As an international community, we must not only increase investment in clean energy, but also cut funding for dirty energy. As matters stand, we are essentially paying to promote climate change and air pollution through fossil-fuel subsidies. Those public funds need to be redirected toward investments in electric vehicles and other game-changing technologies that will drive the green transition. Such investments will have far-reaching returns, not least by reducing the enormous toll that air pollution takes on public health.

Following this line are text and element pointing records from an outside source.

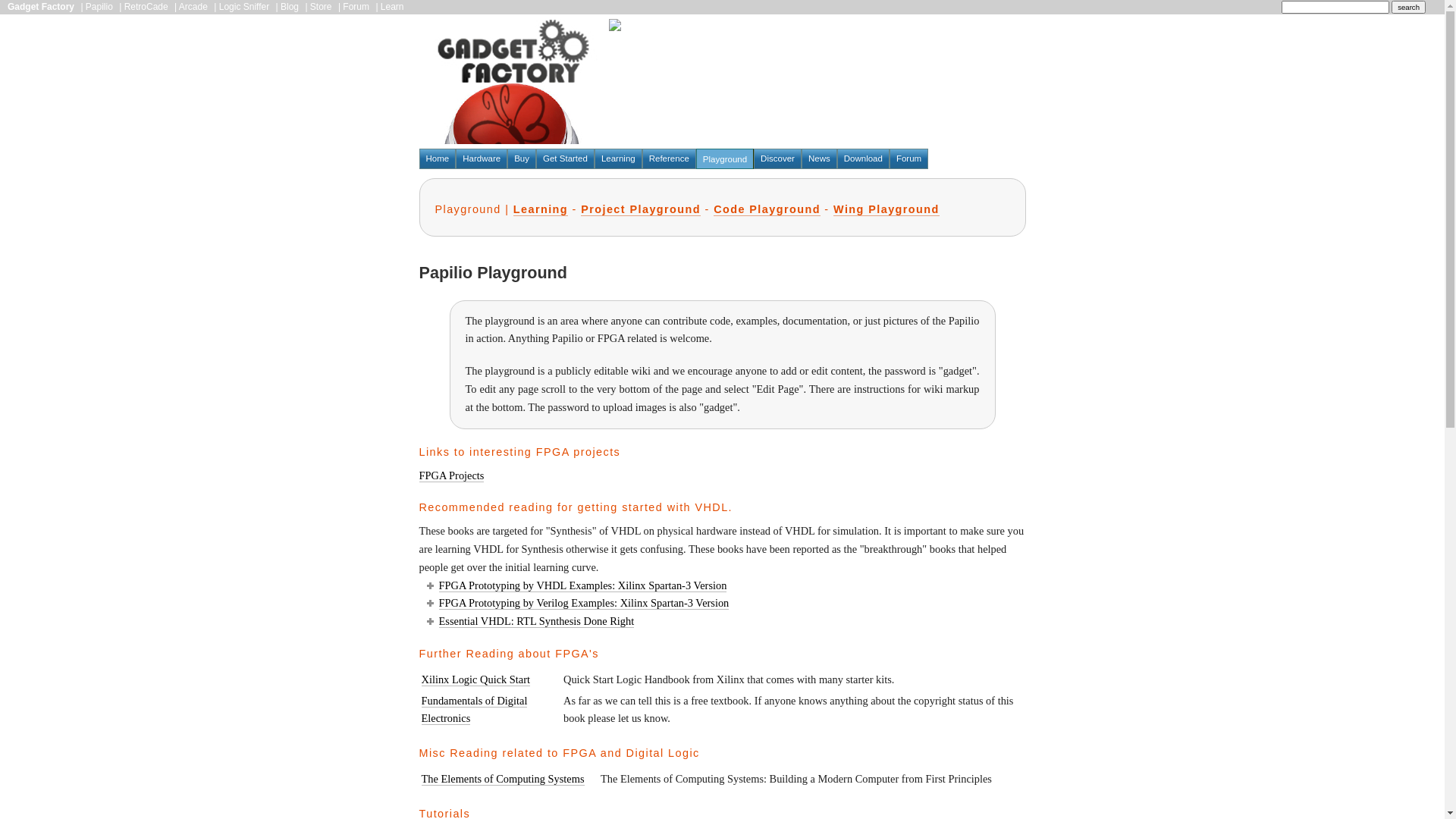  What do you see at coordinates (320, 6) in the screenshot?
I see `'Store'` at bounding box center [320, 6].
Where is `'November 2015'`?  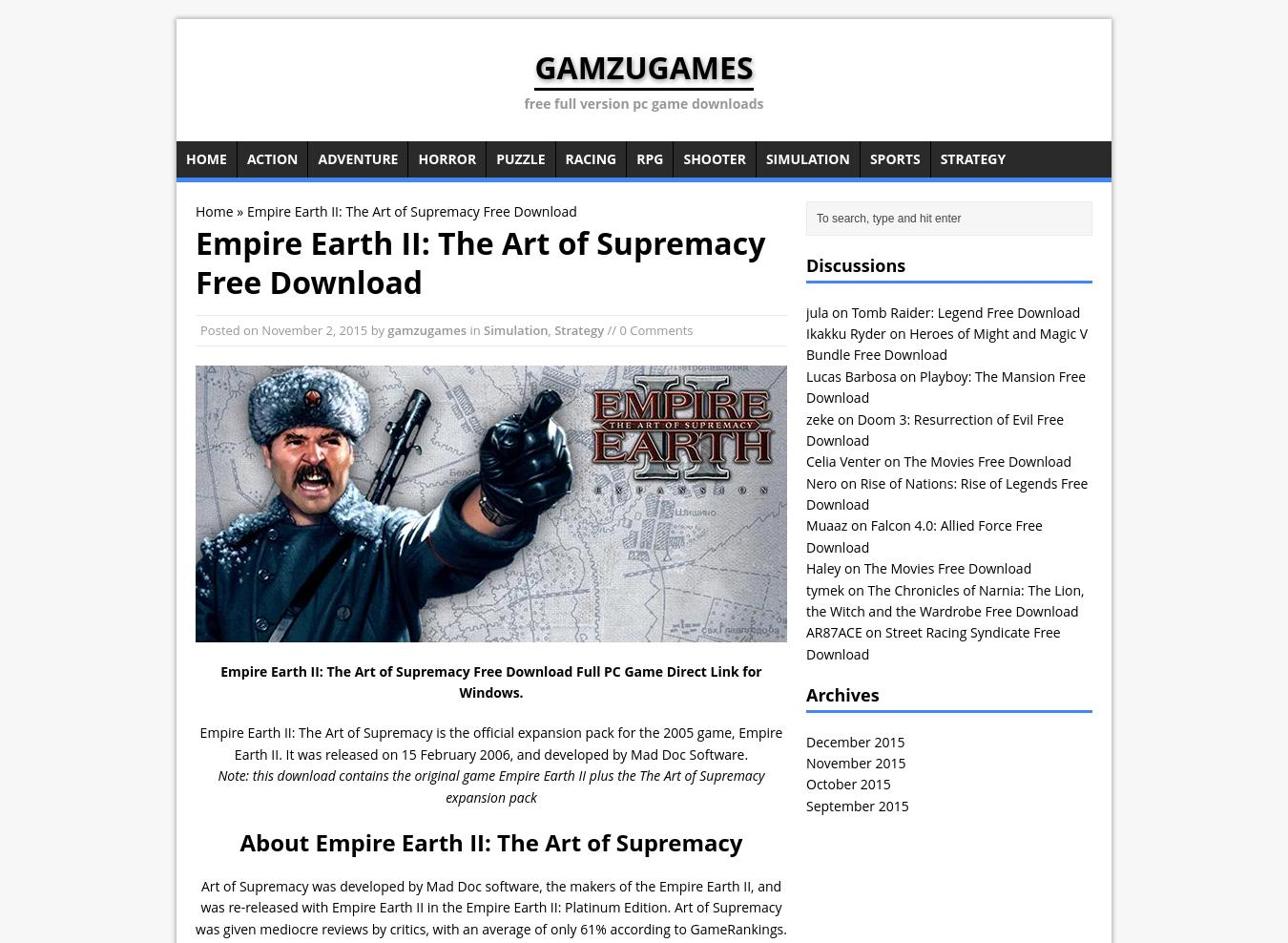
'November 2015' is located at coordinates (855, 761).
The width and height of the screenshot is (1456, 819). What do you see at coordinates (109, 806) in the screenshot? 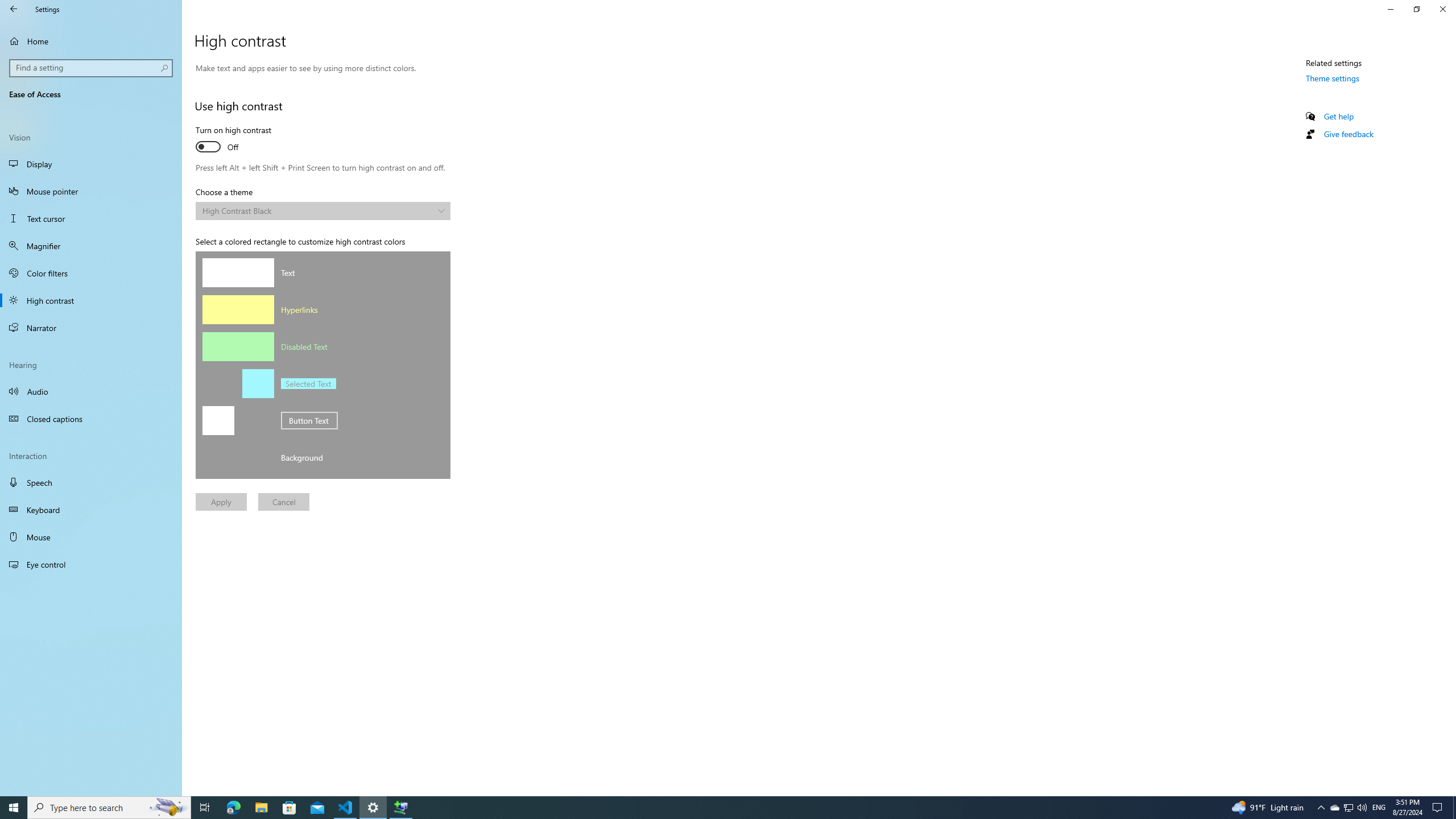
I see `'Type here to search'` at bounding box center [109, 806].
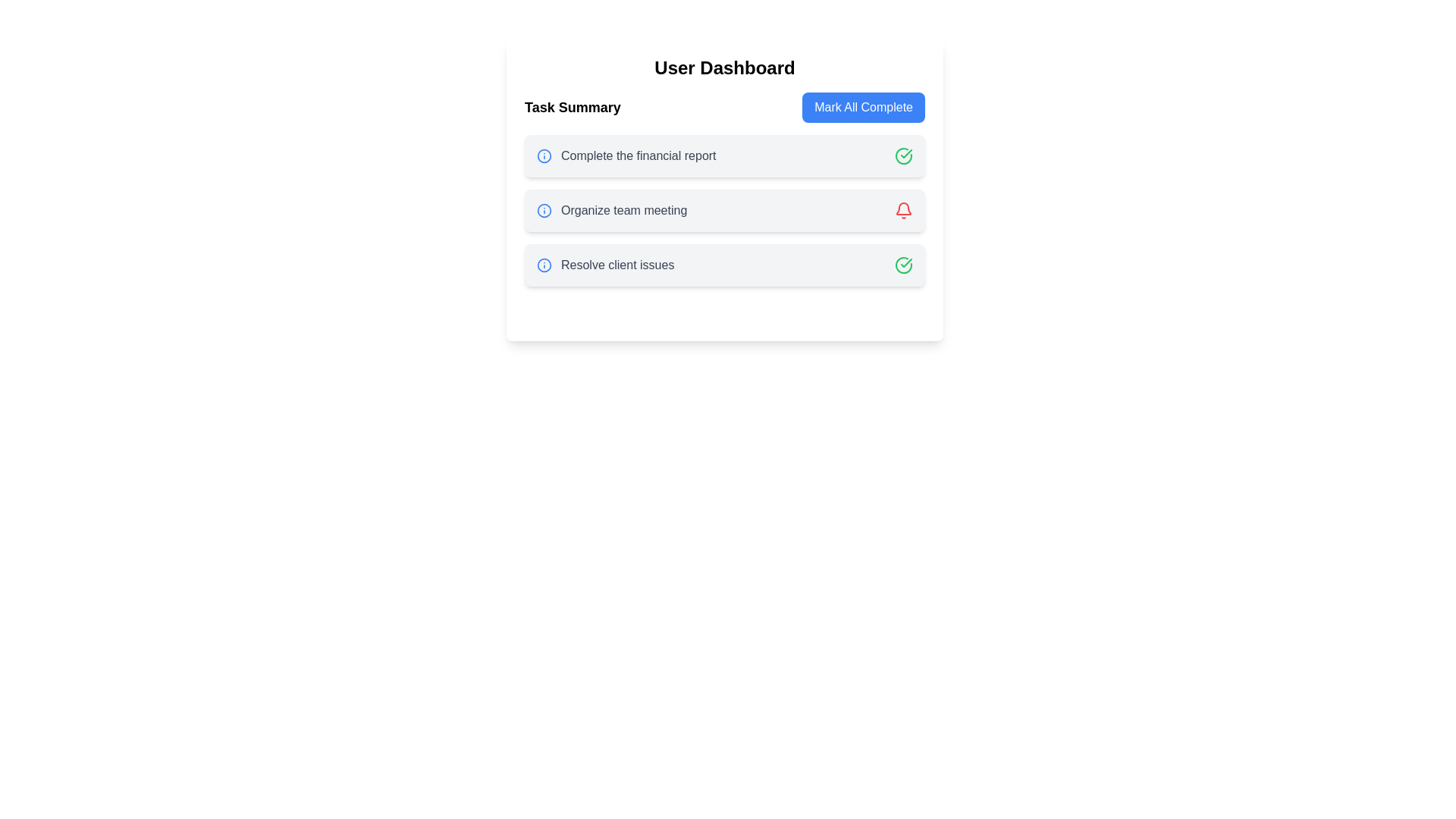 The height and width of the screenshot is (819, 1456). I want to click on text content of the first task item in the 'Task Summary' section, which is accompanied by a blue information icon on the left and a green checkmark icon on the right, so click(626, 155).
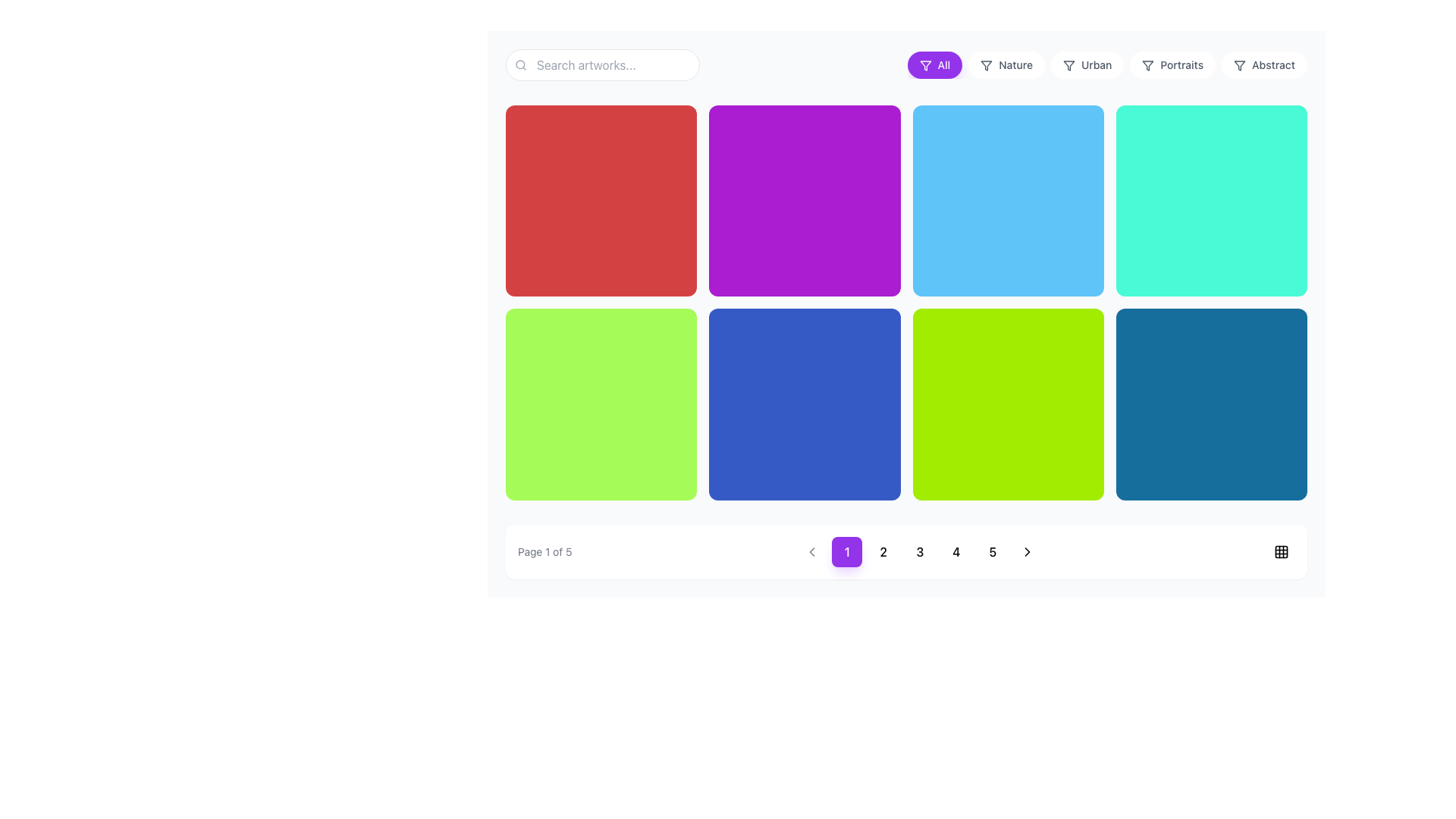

Beyond that, there are a number of additional steps we can take to marshal the necessary funding. First, we must improve data and disclosure standards. Because businesses and investors were long in the dark about climate-related risks, they did not see fit to cut carbon emissions or protect assets from extreme weather. That is starting to change. Recommendations from the Task Force on Climate-related Financial Disclosures are helping businesses allocate capital more sustainably, and enabling investors to reward companies that take climate change seriously.
Second, we must clarify the investment risks associated with green finance. Cities are responsible for more than 70% of carbon-dioxide emissions, but only a few cities in the developing world have a credit rating.
Third,we need to modernize the electricity grid. Incentives like rebates and tax credits allowed wind and solar power to expand, by driving down costs for businesses and consumers.
Finally, we must continue to expand the market for green investments.